Principles of Disease Prevention:
To prevent the spread of Hand, Foot, and Mouth Disease and protect children from contracting the illness, it is crucial to follow these preventive measures:
Frequent Handwashing: Encourage regular handwashing with soap and running water for both adults and children. It is especially important before preparing food, before eating or feeding, before holding children, after using the bathroom, and after changing diapers or cleaning the baby.
Good Food Hygiene: Maintain good food hygiene practices, including thoroughly washing eating utensils before use (preferably soaking them in boiling water), ensuring the use of clean water, avoiding sharing food among children, and preventing children from sucking or chewing on toys. Additionally, discourage the sharing of napkins, handkerchiefs, and eating utensils such as cups, bowls, plates, spoons, and toys.
Regular Cleaning: Clean frequently touched surfaces and objects, such as toys, school supplies, doorknobs, stair handrails, tables, chairs, and floors, using soap or common detergents.
Avoid Contact with Sick Individuals: Do not allow children to come into contact with individuals who are already sick or suspected of having Hand, Foot, and Mouth Disease.
Home Isolation: If a child is diagnosed with Hand, Foot, and Mouth Disease, it is crucial to keep them at home and avoid sending them to kindergartens or schools for the first 10-14 days of illness. This helps prevent the spread of the disease to other children.
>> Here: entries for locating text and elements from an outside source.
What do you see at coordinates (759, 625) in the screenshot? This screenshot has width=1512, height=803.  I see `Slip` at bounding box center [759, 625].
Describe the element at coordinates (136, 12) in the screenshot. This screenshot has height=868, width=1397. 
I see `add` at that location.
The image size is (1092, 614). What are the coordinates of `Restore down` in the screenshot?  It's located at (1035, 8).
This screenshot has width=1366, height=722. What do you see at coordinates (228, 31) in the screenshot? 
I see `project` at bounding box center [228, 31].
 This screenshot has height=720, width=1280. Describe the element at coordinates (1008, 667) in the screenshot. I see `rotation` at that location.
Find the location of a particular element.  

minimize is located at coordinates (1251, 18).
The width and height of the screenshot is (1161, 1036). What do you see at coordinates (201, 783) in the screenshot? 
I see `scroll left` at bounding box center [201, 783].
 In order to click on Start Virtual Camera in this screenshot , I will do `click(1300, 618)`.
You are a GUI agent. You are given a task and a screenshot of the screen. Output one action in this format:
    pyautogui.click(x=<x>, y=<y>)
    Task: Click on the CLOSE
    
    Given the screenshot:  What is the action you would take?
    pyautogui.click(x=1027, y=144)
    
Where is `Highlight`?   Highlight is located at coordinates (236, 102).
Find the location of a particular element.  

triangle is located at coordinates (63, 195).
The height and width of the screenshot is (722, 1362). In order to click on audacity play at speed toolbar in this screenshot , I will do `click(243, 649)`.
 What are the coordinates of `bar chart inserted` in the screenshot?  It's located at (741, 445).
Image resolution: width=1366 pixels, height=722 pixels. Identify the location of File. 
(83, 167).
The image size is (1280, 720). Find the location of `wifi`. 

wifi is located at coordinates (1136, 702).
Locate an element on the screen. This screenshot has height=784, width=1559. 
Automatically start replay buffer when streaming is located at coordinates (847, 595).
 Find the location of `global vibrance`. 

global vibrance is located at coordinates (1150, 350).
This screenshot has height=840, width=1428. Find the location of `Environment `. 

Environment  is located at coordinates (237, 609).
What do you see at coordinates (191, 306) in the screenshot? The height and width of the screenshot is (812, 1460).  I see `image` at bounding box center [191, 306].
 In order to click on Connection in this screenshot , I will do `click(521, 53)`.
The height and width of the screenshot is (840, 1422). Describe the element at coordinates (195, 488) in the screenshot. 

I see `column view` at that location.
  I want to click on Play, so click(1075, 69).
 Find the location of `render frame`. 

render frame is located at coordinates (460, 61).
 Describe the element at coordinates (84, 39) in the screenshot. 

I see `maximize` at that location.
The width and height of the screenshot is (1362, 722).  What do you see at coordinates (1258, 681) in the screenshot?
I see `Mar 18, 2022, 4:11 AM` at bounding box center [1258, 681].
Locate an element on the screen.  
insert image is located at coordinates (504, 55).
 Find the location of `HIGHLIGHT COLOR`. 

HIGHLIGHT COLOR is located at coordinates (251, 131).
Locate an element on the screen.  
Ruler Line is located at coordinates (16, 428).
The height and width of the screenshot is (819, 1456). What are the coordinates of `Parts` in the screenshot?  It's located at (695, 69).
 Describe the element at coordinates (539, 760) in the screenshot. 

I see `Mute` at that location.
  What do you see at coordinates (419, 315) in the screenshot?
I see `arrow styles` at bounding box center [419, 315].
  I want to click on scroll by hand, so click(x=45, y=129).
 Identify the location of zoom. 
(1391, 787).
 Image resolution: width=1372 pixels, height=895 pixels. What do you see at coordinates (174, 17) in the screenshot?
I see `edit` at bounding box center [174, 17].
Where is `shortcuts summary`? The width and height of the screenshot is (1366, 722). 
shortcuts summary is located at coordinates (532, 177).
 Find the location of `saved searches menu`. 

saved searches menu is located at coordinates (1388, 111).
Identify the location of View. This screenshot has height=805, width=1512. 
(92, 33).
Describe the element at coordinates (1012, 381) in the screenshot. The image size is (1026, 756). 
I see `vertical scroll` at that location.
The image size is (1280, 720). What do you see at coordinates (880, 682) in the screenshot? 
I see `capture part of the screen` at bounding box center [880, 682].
Overall, it is important not to be complacent. If you observe any of the aforementioned signs in your child, it is advisable to take them to a medical facility for examination and specific instructions. Children between the ages of 6 months and 3 years are particularly susceptible to respiratory problems, respiratory infections, skin diseases, and gastrointestinal infections. Therefore, parents must pay special attention to their care and ensure they receive adequate nutrition.
Conclusion:
Hand, Foot, and Mouth Disease is a common childhood illness that requires proper recognition and preventive measures. By being vigilant in observing symptoms, seeking medical attention when necessary, practicing good hygiene habits, and following the principles of disease prevention, parents can protect their children from the spread of this disease.
Remember, early detection and timely intervention are essential in managing Hand, Foot, and Mouth Disease and ensuring the well-being of children during the outbreak.